**Work instructions**
Find each line below that contains the string "height" and copy every one of those lines in full. Case counts.

**Material for the task**
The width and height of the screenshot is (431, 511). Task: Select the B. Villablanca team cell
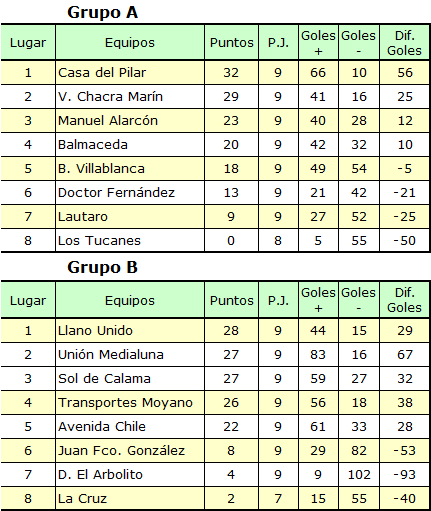tap(130, 168)
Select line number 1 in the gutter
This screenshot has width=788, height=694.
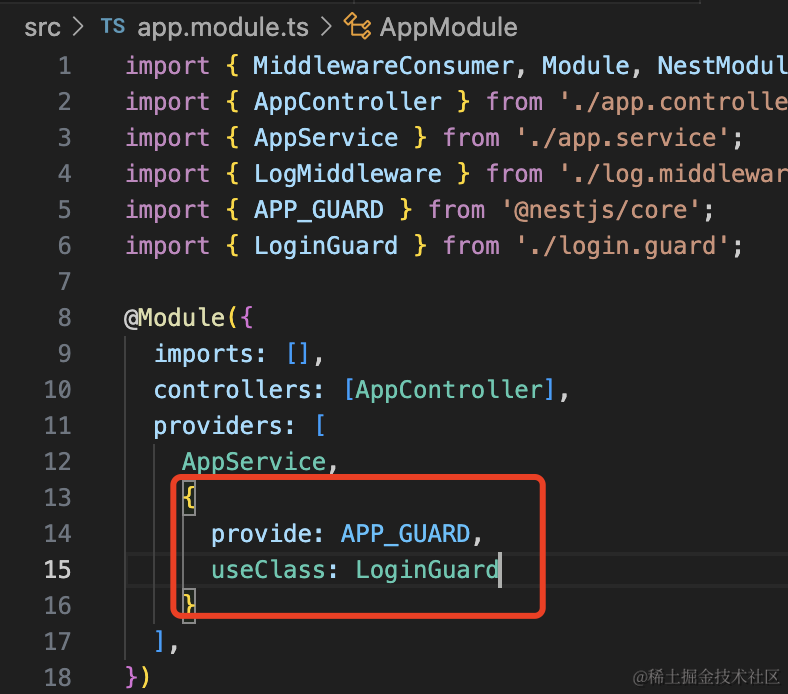(x=64, y=66)
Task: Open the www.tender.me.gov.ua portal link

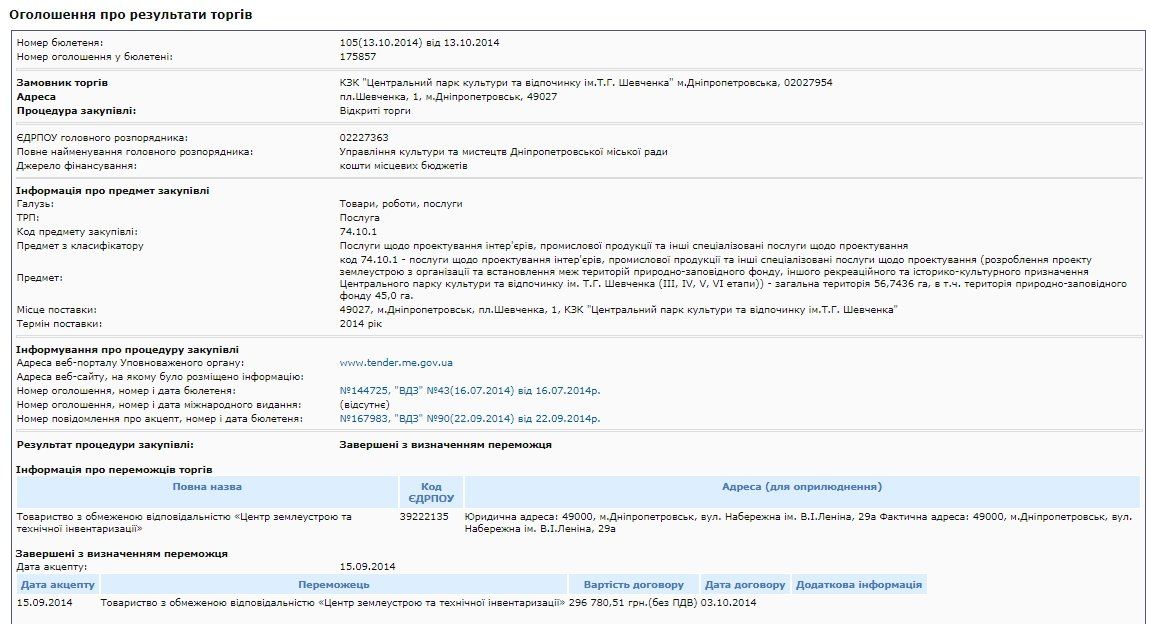Action: pyautogui.click(x=396, y=362)
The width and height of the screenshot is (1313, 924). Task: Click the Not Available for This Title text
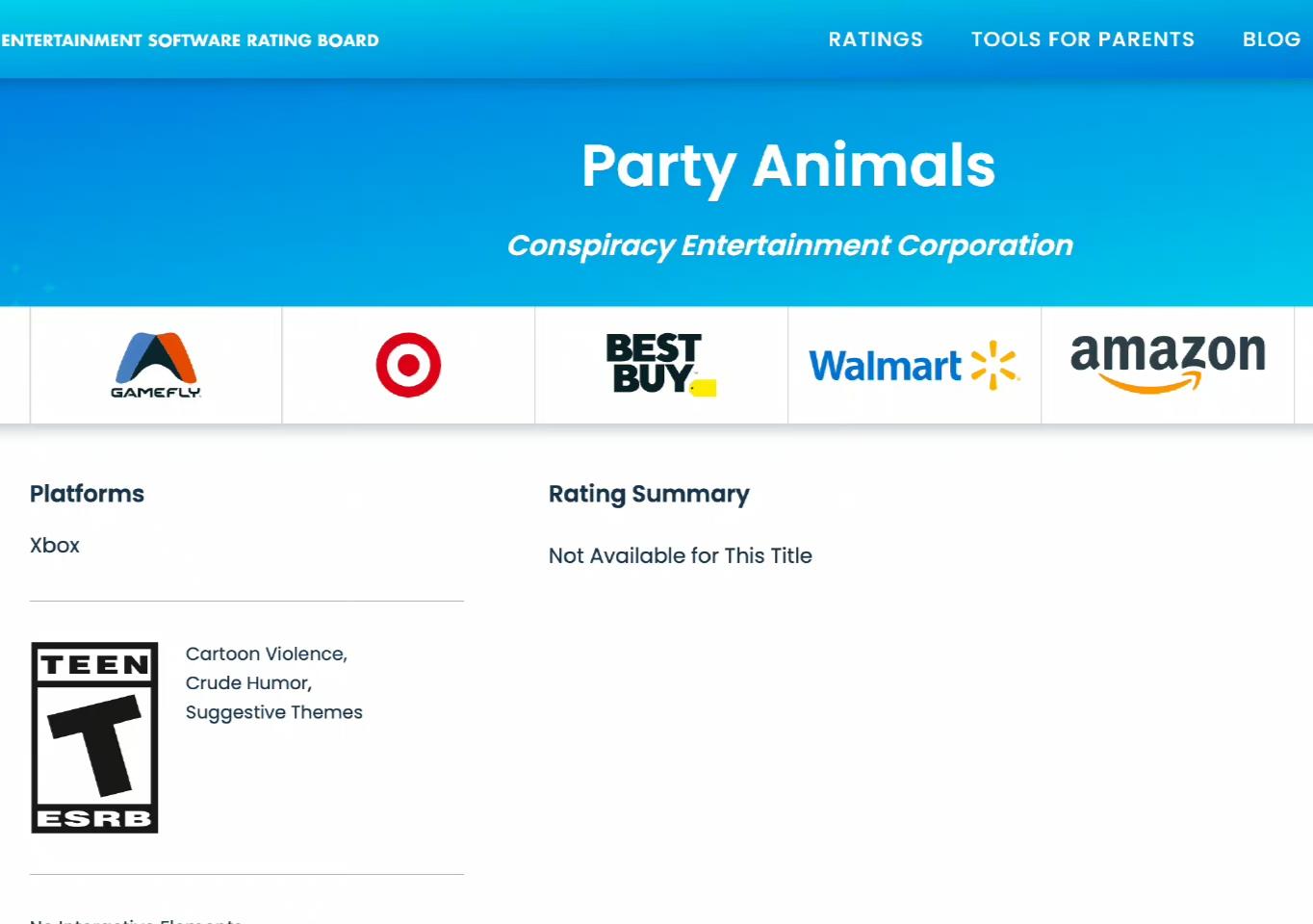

**Solved exercise**
The width and height of the screenshot is (431, 511). Task: Select the B. Villablanca team cell
This screenshot has width=788, height=694.
The width and height of the screenshot is (1313, 924). Task: Click the Not Available for This Title text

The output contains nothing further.